In the UK alone, sales of unhealthy food and beverages tied to the televised games will reach $459 million, according to consumer research firm Webloyalty. Four years ago, during the first week of tournament play in the 2010 World Cup in South Africa, sales of chips and chocolate rose by 10 percent and 37 percent, respectively, compared to the same week the previous year, when there was no tournament. Likewise, other major televised sporting events drive sales of unhealthy foods with sales of sugary drinks increasing by 10 percent compared to the previous year.

Thiago Hérick de Sá, a nutritionist at the University of Sao Paulo in Brazil, says junk food marketers “represent a direct attack" on global efforts to stabilize the obesity epidemic through improvements in nutritional choices. Such marketing counters the effort by Latin American governments in particular to fight obesity, he wrote in a letter published in The Lancet.

"The basic aim of any company is to sell their products or services and to profit," de Sá told Medical News Today. "The sponsorship of major sporting events [by fast-food and sugary drink companies] is part of the company's marketing strategy to achieve that aim, to encourage people, including children, to consume more of their products."

For this year’s tournament, FIFA has partnered with Coca-Cola, and gotten sponsorship from McDonald’s and Budweiser, among other makers of unhealthy foods and beverages, de Sá wrote in the letter published in The Lancet. For decades, these marketers have sought to associate unhealthy products with world-class athleticism, a message counter to the harsh biological realities of human life. An original, Coca-Cola was the first such company to engage in sports-related marketing, sponsoring the 1928 Olympics.
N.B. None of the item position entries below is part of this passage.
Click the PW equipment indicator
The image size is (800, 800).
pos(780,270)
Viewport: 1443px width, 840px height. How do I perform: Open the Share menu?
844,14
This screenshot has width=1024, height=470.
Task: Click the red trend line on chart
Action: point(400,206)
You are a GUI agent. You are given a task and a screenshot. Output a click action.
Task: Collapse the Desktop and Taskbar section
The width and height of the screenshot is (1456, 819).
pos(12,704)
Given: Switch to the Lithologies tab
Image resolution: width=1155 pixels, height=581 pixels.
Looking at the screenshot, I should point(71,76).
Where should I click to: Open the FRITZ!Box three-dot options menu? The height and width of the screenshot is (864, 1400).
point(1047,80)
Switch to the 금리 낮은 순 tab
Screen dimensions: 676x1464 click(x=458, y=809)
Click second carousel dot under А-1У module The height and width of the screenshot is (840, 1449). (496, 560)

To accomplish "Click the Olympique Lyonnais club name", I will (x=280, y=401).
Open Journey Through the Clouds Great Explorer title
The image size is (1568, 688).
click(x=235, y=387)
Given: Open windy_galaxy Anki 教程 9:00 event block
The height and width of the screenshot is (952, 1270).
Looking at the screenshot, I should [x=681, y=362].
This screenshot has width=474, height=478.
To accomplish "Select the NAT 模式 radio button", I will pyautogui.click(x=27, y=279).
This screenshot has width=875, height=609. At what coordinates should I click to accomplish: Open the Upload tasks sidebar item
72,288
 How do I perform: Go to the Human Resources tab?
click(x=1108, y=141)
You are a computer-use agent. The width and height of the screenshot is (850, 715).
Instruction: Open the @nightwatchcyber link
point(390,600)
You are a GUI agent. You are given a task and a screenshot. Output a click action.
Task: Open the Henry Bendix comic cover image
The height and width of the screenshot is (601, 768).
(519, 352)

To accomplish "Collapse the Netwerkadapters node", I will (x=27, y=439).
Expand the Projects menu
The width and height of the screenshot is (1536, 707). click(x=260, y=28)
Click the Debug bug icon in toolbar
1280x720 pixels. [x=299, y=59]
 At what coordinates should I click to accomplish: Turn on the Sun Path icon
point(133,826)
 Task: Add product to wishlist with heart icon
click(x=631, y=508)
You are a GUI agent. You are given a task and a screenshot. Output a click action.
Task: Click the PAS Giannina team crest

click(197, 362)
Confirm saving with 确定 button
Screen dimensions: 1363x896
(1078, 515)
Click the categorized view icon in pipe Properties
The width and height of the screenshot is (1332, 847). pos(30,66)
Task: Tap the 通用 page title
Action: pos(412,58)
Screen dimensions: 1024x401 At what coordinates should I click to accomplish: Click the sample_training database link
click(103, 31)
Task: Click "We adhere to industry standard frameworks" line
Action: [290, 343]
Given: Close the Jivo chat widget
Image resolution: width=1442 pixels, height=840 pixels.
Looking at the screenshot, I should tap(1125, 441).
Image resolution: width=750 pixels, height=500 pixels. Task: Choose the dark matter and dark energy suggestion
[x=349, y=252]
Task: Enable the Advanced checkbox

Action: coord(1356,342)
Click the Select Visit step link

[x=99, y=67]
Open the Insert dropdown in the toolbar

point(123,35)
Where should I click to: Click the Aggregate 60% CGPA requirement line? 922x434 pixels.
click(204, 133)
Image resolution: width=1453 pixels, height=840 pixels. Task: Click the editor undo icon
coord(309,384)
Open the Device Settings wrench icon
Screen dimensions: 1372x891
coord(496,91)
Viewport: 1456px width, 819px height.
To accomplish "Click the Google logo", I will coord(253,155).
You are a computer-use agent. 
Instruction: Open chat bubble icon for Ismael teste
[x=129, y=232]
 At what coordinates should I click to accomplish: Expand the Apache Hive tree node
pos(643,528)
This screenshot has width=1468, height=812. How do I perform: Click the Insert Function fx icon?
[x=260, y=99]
Susan Swithers, a professor in the Department of Health and Sciences at Purdue University, says children may be particularly affected by sports-related junk food marketing during major sporting events. "They see these messages everywhere and we know that children are more vulnerable to advertising messages than adults,” she told Medical News Today. “And for many kids, athletes are role models, so unhealthy foods get a boost in the eyes of children through their connection with events like the Olympics.”

Critics of sports-related junk food marketing say the association between such products and health couldn’t be more of a canard.